Dans le même sillage, le rapport rapporte le témoignage d’un haut fonctionnaire, plutôt alarmant où il est question de transfert d’argent de beaucoup de chefs d’entreprises vers l’étranger. « Le pays va faire faillite. Ensuite, ces derniers reviendront en position de force et se proposeront de sauver la Tunisie, en augmentant les salaires, créant des emplois dans l’intérieur du pays, etc. Ils diront, « laissez-nous travailler et ne nous parlez plus de transparence et de concurrence. Le modèle ne doit pas changer. Ne touchez pas à nos avantages ». A ce moment, ils verrouilleront les secteurs de l’économie qu’il reste à verrouiller, épaulés par une nouvelle dictature ou une démocratie de façade. Actuellement, ils font exprès de laisser pourrir la situation économique. Pour eux, il faut que dans l’inconscient collectif plus personne ne pense à changer ce système, et ce, sur plusieurs générations.»
L’ICG propose dans les lignes de son rapport l’établissement d’un dialogue économique national entre Le gouvernement, la présidence de la République et les principales forces politiques, syndicales et associatives avec les opérateurs économiques les plus influents du pays représentant environ 300 personnes. « Bien que le risque existe de légitimer des individus dont certains sont dans l’illégalité ou sous le coup de poursuites pénales, une initiative de cet ordre devient hélas indispensable vu la paralysie des réformes, corolaire peu avouable de l’influence grandissante de ces « hommes de l’ombre », peut-on lire à propos du dialogue économique.
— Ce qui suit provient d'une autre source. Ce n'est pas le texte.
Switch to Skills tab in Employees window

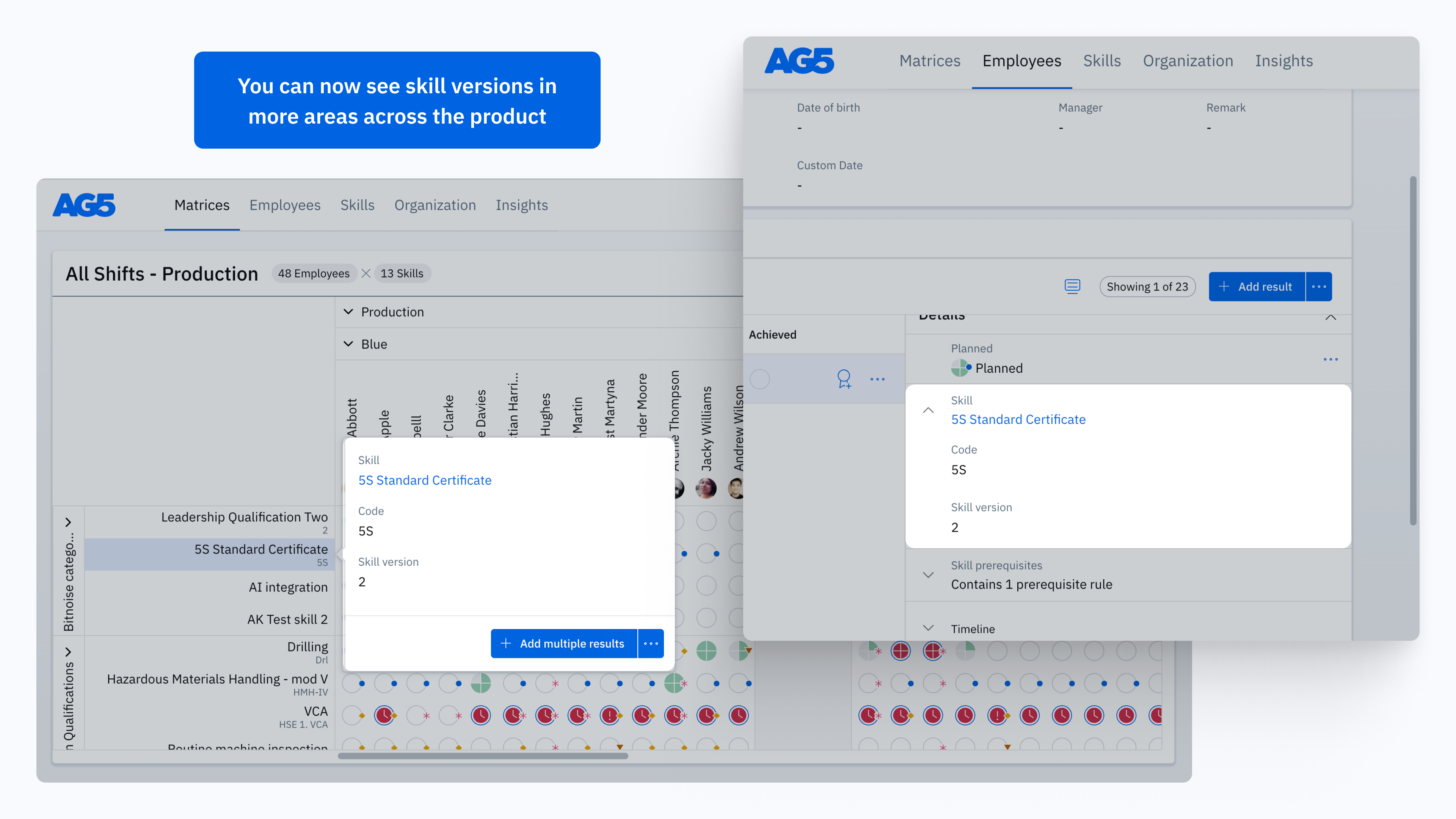(1101, 61)
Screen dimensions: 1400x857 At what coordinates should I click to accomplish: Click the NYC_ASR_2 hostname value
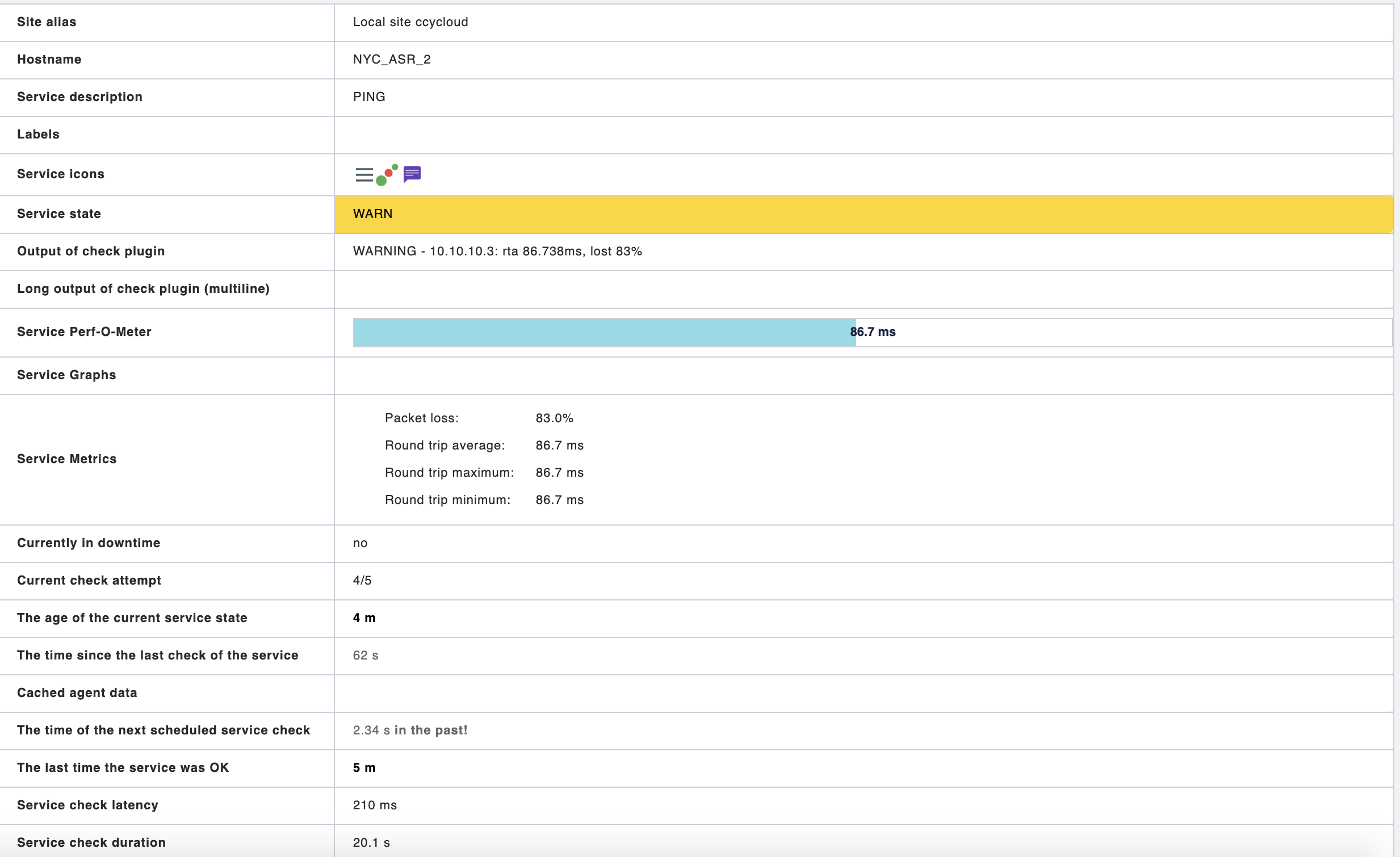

En conclusion à ce rapport riche en constats pour le moins alarmants à l’égard de la Tunisie actuelle et future, l’ICG explique: « qu’il est de plus en plus nécessaire et urgent de priver de ses fondements la lutte entre l’élite économique établie et les entrepreneurs de la classe émergente via le dialogue et les réformes, faute de quoi les risques d’instabilité s’aggraveront.»